The RapCor corpus is one of the smaller and topic-specific corpora for French language, which is being developed at the Institute of Romance Languages and Literatures of the Faculty of Arts of Masaryk University in Brno under the leadership of doc. PhDr. Alena Policka, Ph.D.

It is a corpus of spoken French in rap songs, created for socio-lexical research purposes. The specific character of rap lyrics allows for a broader knowledge of substandard French, in particular the dynamics of the development of generational and ethno-socio-geographical word formation and of neology in relation to lexicography. The corpus can also serve those interested in modern poetics or sociolinguistics (especially in relation to multiethnic suburbs).

 

Introduction: what is a corpus?

The word corpus refers to a collection of texts under study, but with the development of computer capacity, the term corpus is increasingly used to mean an electronic corpus, i.e. a collection of computer-stored and processed texts (or transcripts of audio recordings) used for linguistic research. Thanks to the ease with which the results can be retrieved and evaluated, it is possible to obtain much more reliable information and statistics than was previously the case, i.e. in the era of card catalogues.

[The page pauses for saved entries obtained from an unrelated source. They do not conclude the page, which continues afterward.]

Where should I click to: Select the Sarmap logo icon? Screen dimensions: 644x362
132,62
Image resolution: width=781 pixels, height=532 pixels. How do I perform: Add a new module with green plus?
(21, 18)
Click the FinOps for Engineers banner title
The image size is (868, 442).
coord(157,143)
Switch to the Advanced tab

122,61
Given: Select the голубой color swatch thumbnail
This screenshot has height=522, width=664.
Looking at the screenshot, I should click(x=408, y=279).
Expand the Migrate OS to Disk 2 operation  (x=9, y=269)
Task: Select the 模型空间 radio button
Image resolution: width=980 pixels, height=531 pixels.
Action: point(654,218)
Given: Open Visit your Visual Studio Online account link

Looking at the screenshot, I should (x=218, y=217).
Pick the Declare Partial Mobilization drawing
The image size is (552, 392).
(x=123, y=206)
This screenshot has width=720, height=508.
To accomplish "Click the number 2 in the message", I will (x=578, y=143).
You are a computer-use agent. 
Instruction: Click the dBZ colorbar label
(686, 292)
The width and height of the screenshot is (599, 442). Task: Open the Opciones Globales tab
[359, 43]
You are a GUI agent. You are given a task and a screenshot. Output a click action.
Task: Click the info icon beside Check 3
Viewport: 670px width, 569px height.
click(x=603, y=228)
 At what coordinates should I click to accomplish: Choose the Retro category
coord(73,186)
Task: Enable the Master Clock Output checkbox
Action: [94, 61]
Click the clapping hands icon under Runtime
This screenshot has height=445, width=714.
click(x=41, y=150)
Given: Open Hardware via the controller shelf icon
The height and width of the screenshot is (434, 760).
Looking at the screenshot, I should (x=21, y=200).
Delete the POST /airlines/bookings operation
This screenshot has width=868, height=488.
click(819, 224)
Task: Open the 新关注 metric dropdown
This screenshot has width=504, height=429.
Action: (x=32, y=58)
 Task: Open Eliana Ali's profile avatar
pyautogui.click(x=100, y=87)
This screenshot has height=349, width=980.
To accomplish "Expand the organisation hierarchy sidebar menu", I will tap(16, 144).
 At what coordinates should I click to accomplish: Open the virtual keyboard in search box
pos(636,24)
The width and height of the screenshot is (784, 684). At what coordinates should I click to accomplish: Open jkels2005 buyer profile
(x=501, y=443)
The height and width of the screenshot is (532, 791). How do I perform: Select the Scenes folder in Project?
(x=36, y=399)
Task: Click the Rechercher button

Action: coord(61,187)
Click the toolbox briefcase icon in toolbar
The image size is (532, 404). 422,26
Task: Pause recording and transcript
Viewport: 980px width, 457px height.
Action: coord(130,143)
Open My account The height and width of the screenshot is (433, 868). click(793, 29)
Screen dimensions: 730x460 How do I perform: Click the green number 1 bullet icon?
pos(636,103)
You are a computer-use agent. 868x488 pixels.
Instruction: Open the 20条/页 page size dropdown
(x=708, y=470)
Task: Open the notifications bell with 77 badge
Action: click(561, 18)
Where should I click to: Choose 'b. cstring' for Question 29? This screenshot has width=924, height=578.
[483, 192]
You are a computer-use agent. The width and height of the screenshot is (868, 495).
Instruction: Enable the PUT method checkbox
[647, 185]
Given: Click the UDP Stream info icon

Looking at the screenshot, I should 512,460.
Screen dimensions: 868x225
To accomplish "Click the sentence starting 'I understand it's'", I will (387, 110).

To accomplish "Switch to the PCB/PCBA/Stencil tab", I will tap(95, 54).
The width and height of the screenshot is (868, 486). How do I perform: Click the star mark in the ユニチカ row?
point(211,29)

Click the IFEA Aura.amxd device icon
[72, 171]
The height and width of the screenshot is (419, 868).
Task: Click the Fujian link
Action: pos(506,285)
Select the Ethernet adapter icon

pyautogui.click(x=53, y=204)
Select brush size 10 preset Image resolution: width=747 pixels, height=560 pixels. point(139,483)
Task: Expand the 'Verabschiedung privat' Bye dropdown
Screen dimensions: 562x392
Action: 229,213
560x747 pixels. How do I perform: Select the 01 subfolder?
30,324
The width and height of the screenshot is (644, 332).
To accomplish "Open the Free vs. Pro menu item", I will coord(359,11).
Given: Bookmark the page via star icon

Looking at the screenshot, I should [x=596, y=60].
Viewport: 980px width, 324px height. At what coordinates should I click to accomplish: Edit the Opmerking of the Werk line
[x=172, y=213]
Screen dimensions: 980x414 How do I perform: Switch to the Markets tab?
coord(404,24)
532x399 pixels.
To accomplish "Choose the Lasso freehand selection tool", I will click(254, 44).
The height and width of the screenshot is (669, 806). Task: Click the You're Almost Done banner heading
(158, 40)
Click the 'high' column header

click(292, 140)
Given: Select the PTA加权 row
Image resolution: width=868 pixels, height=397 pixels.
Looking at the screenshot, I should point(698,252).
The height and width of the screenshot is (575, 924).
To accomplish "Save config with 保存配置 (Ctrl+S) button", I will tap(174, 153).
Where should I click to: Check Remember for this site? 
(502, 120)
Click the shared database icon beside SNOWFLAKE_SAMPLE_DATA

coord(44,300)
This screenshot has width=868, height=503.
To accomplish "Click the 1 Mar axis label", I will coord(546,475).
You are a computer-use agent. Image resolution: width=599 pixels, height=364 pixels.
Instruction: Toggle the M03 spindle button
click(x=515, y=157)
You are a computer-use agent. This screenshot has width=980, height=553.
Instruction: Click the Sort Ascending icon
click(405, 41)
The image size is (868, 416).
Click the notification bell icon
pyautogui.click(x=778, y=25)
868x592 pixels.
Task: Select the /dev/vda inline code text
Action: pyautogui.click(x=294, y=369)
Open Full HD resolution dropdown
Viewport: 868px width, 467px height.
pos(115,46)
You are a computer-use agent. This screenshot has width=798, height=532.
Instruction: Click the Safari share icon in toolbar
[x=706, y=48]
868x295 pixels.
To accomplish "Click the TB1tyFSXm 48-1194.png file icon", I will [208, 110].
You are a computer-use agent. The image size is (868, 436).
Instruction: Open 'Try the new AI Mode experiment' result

Electronic language corpora began to emerge together with the development of computer technology in the last decades of the 20th century. Today, there are a number of small and large corpora for most of the world's languages, the largest of which describe the entire national language and reach the extent of several hundred million word forms. For example, for the Czech language, the Czech National Corpus Institute at the Faculty of Arts of the Charles University in Prague is actively creating the Czech National Corpus (ČNK) , made up of several subcorpora of written and spoken texts. For the French language, the largest corpus is Frantext, a corpus of mainly literary texts, conceived at the University of Nancy. There are also a number of smaller corpora, of which we only cite spoken French corpora, e.g. Eslo or Clapi, i.a.

About RapCor corpus

RapCor has been created since 2009 in the framework of the postdoctoral project of the Grant Agency of the Czech Republic - Expressivity in Youth Slang on the Background of the Search for Self and Group Identity (GP405/09/P307). The collection and primary editing of the source material is carried out with the cooperation of students of French, who obtain the lyrics of selected French rap songs either from transcriptions of fans available on the Internet or (currently, preferably) directly from original lyrics on CD covers, if they are included on the covers.